Ancien hockeyeur professionnel des Brûleurs de loups et de l’équipe de France, Benoît Bachelet (48 ans) nous confiait avant le départ : « Je suis conscient de mes capacités et je fais partie de ceux qui ne croient pas qu’il soit possible de finir cette course ». Il a su se convaincre du contraire, durant trois jours et trois nuits. Mais comment a-t-on pu passer d’aucune édition à quatre boucles validées à cet impensable millésime 2023 avec cinq finishers, plus le record d’Alice Juramy, première femme depuis 2017 à finir deux boucles (120 km) ?


Une météo parfaite et « un élan collectif »

« Ils ont su profiter de conditions météo excessivement bonnes, puisque nous n’avons pas subi le moindre orage ou la moindre averse, explique l’organisateur Benoît Laval. Nous avions par exemple déjà eu droit à une édition avec 25 cm de boue par endroits. A l’image de Sébastien Raichon, qui nous a quand même bluffés, on voit que ces coureurs de très haut niveau étaient parfaitement préparés. » Pour le fondateur de l’équipementier sportif Raidlight, il y a aussi eu « un élan collectif » : « Quand on est épuisé au bout de trois boucles, mais qu’on apprend que d’autres sont cette fois repartis sur un quatrième tour, ça pousse à aller tester encore davantage ses limites ».

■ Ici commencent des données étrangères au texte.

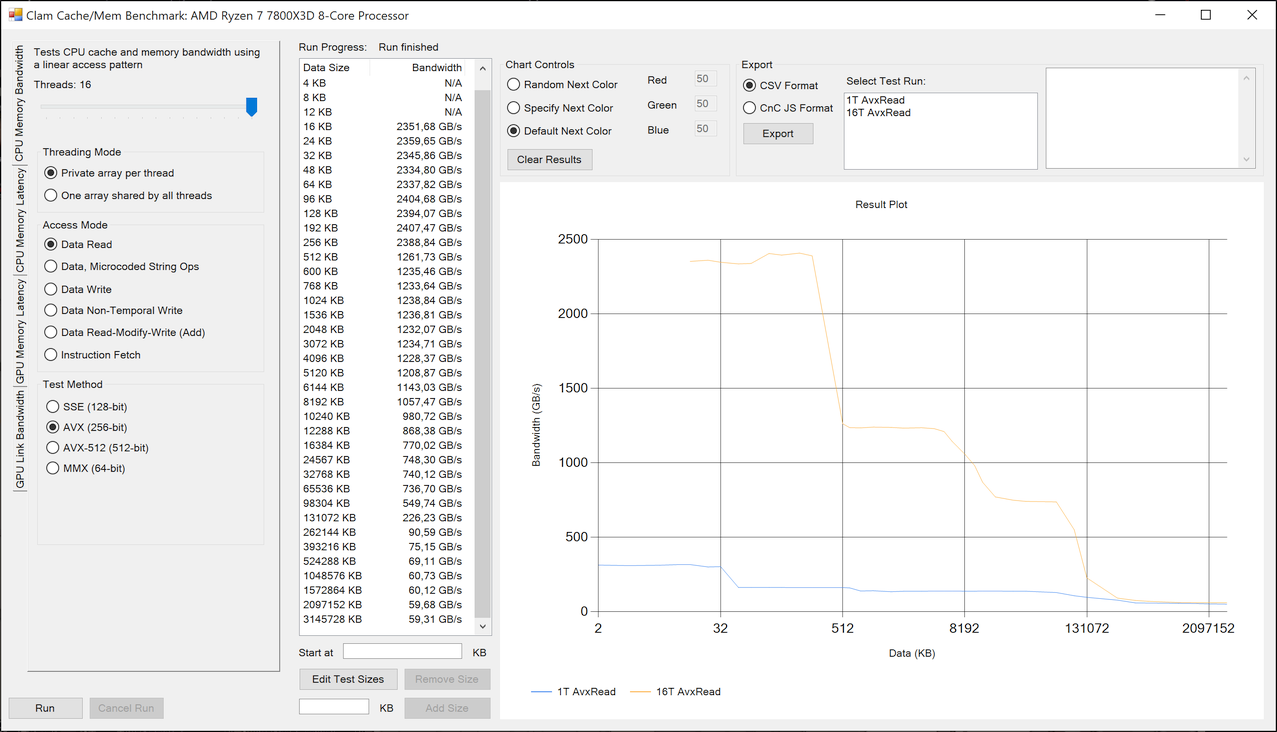Image resolution: width=1277 pixels, height=732 pixels.
Task: Open the Edit Test Sizes dialog
Action: pos(347,679)
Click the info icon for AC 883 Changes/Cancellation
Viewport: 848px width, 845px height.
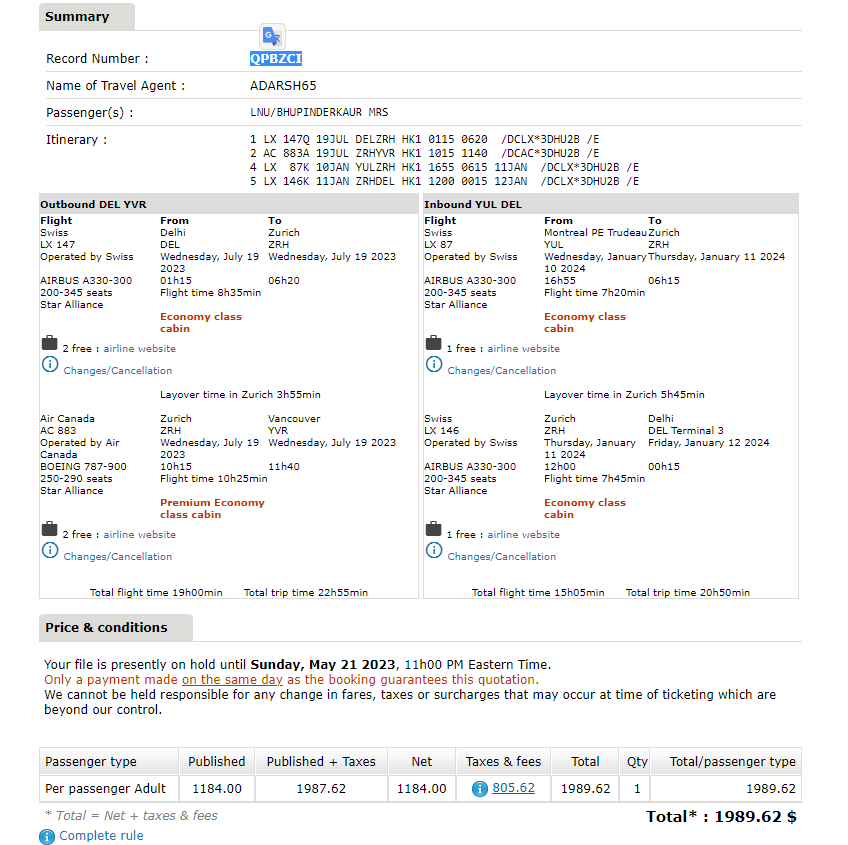click(50, 551)
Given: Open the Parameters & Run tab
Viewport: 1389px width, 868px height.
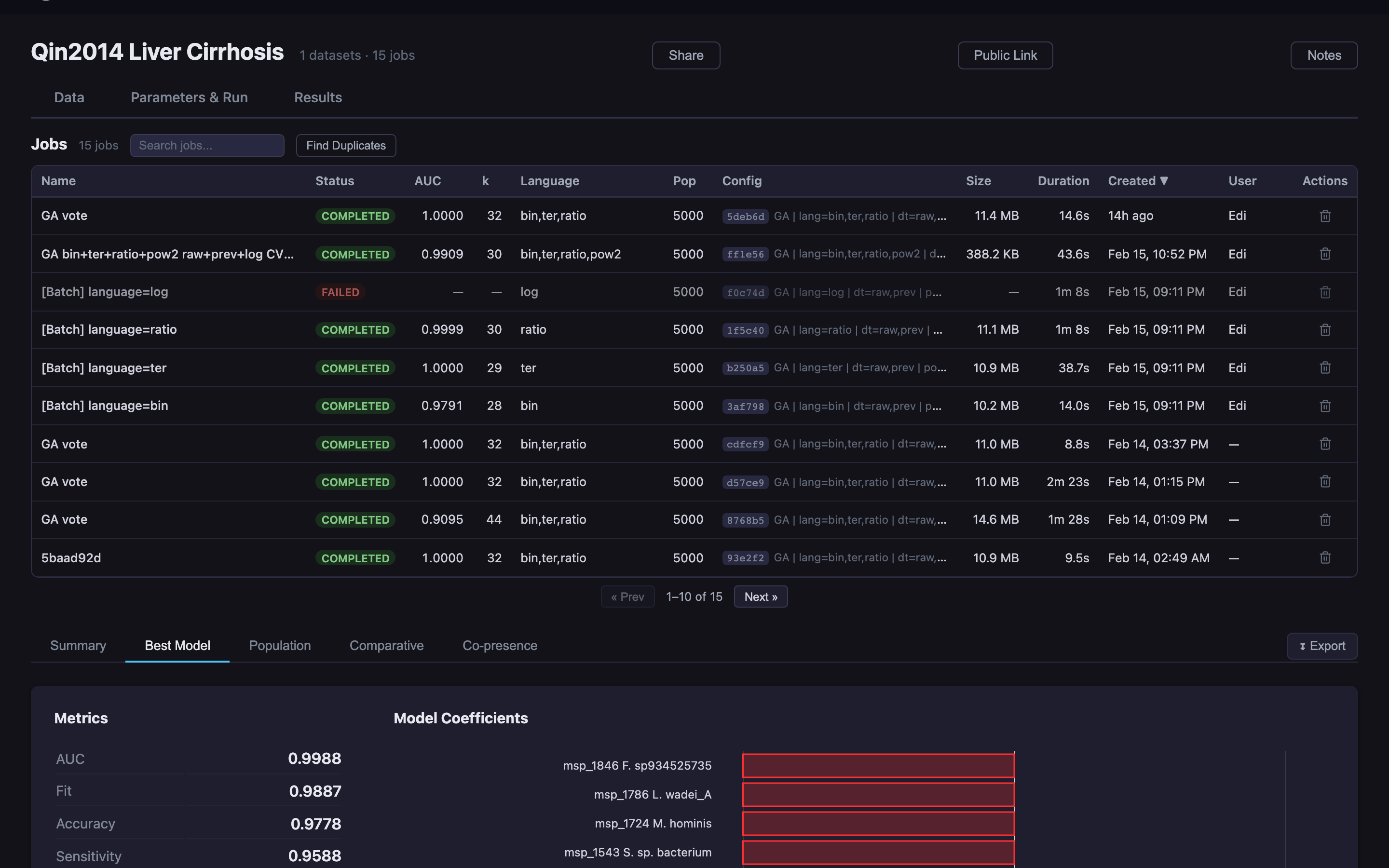Looking at the screenshot, I should [x=189, y=97].
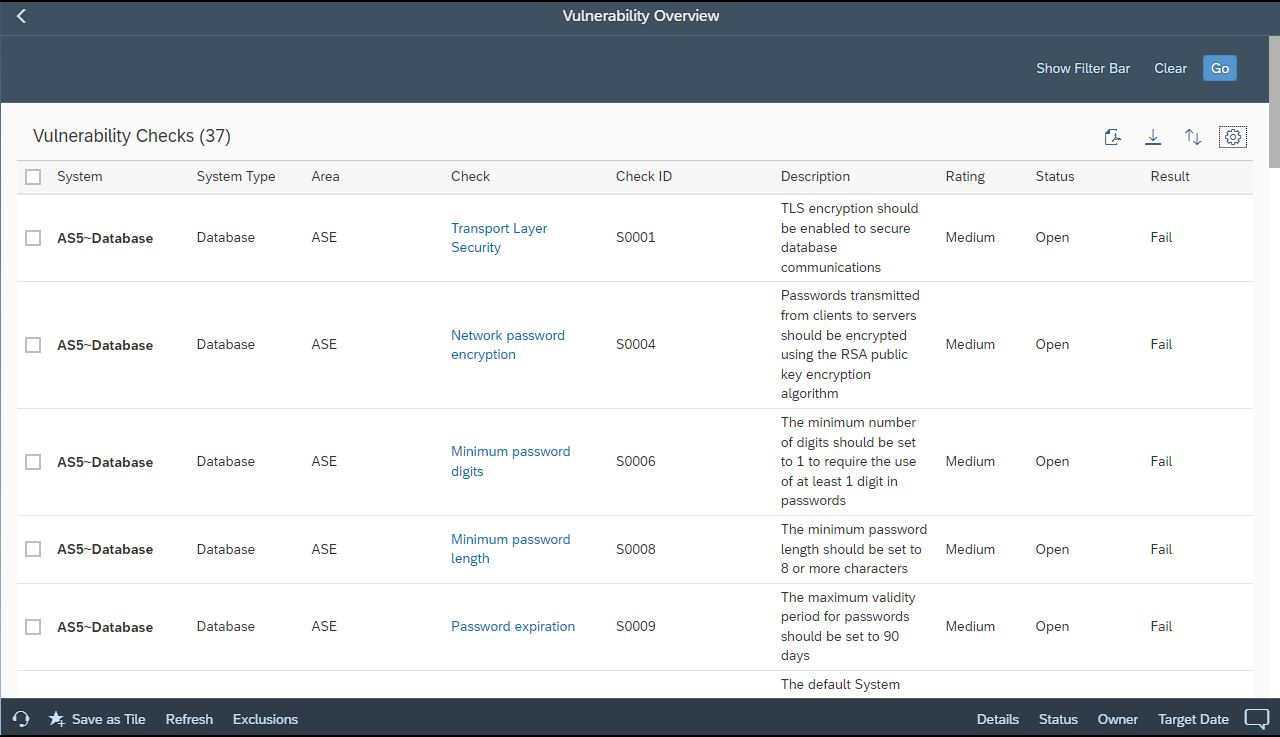Open the chat bubble icon
The image size is (1280, 737).
click(1256, 719)
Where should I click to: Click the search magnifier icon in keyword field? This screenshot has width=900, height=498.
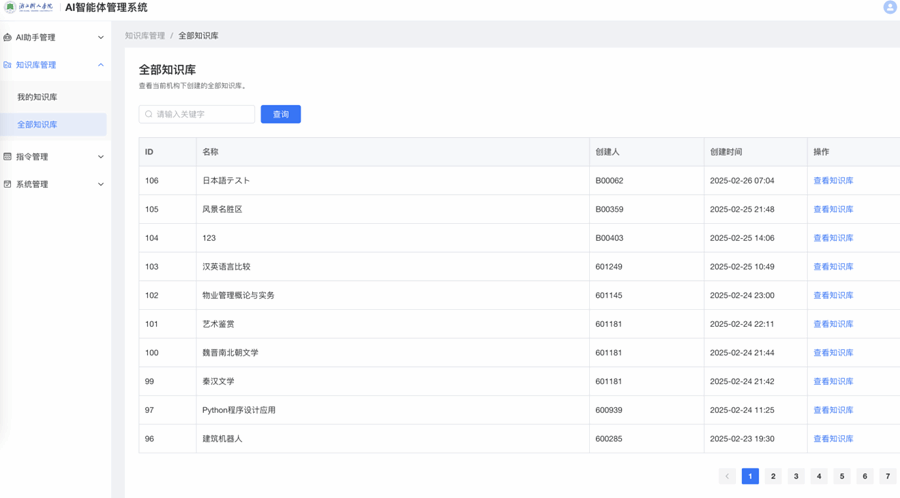[149, 115]
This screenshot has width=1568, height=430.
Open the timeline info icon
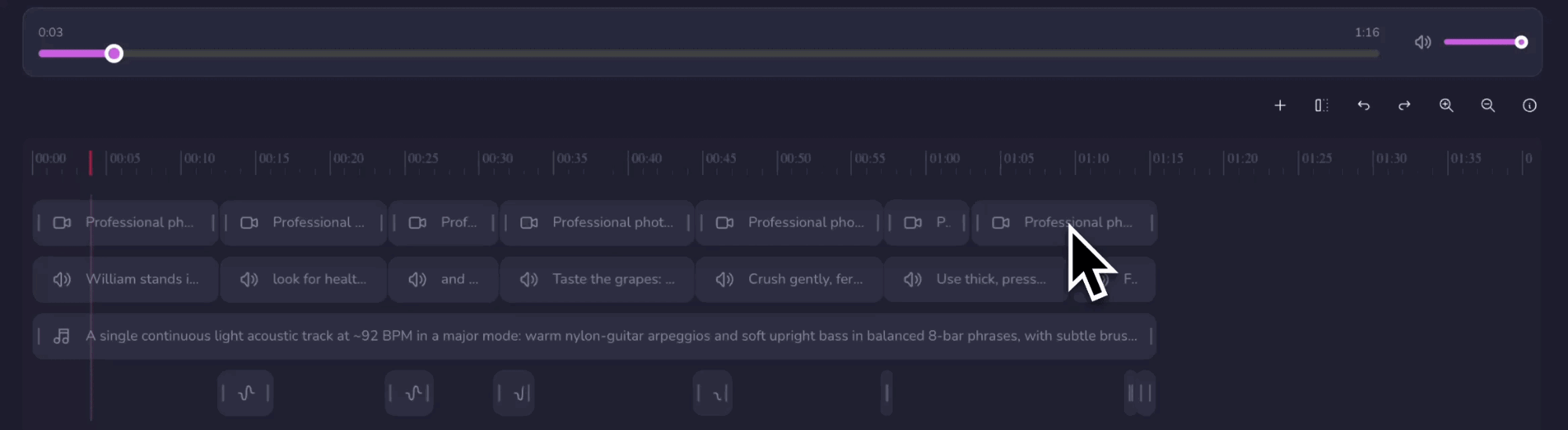[x=1529, y=105]
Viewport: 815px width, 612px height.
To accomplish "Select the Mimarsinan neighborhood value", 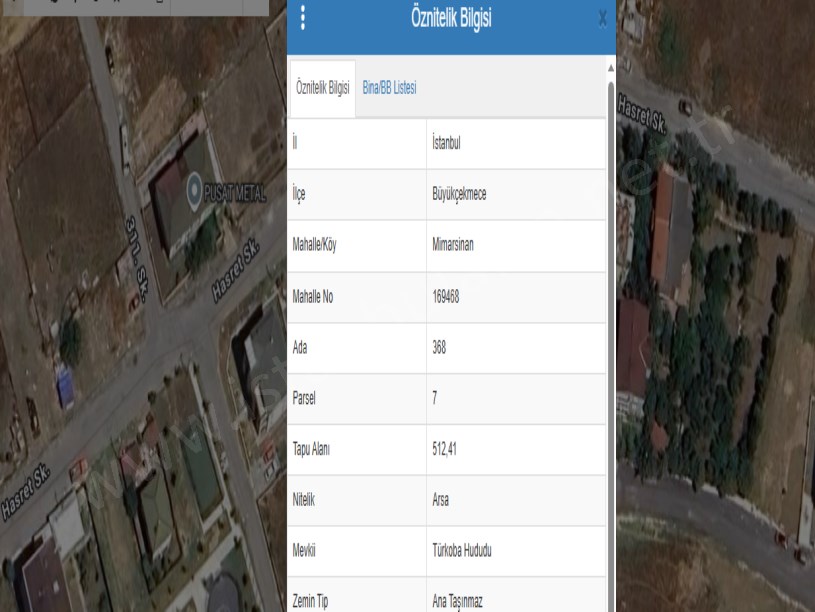I will pos(450,245).
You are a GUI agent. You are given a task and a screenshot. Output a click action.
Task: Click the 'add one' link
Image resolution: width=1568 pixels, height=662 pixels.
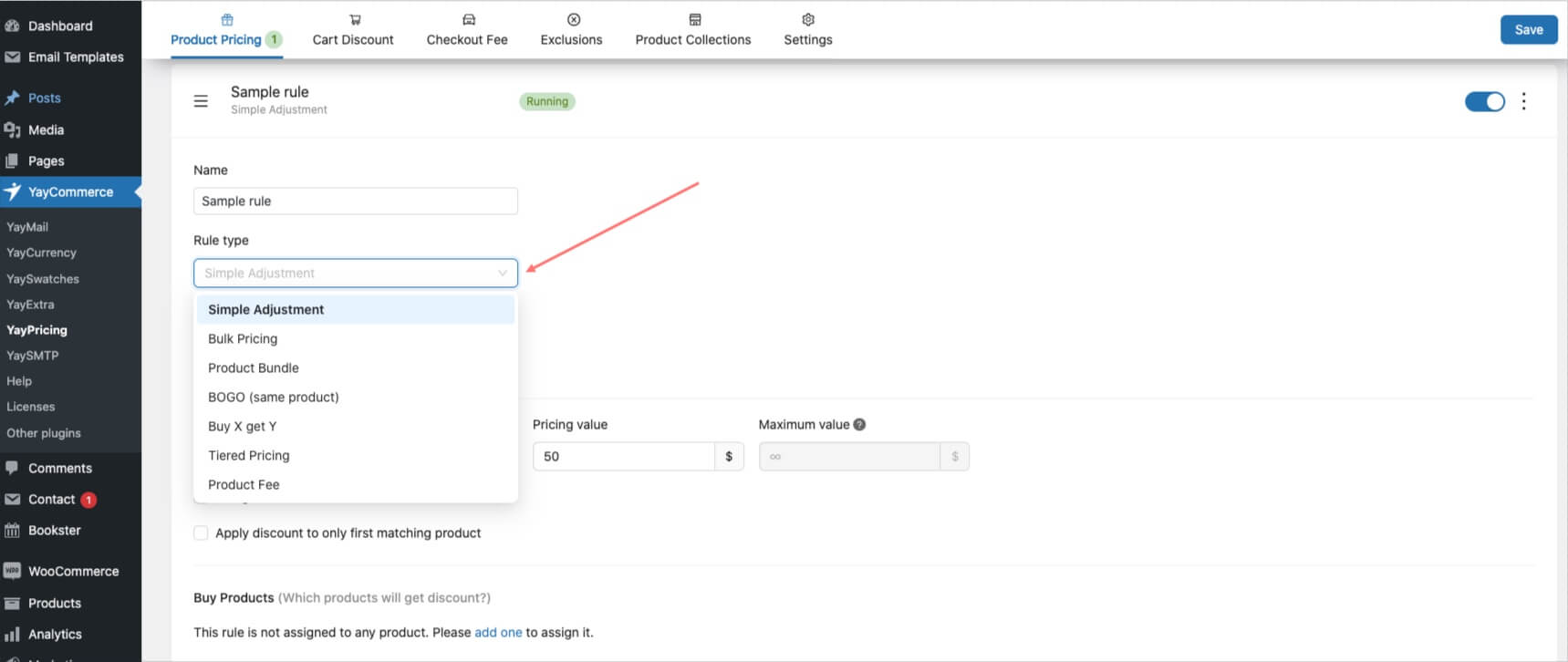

Et à finalement avoir son nom gravé, quelques dizaines d’heures plus tard, sur un trophée en bois. Jamais édité depuis 2017, ce dernier n’a été fabriqué par un artisan de Saint-Pierre-de-Chartreuse… que dimanche après-midi. « J’ai compris que le moment était venu, qu’il y aurait des finishers cette année, sourit Benoît Laval. Ça correspond à l’état d’esprit de cette course de ne rien offrir d’autre qu’une entrée dans l’histoire de la Chartreuse Terminorum. Je suis très content car le but n’a jamais été de créer une course impossible, mais une course aux frontières du possible. A nous de réfléchir maintenant à la rendre un peu plus dure pour l’année prochaine… »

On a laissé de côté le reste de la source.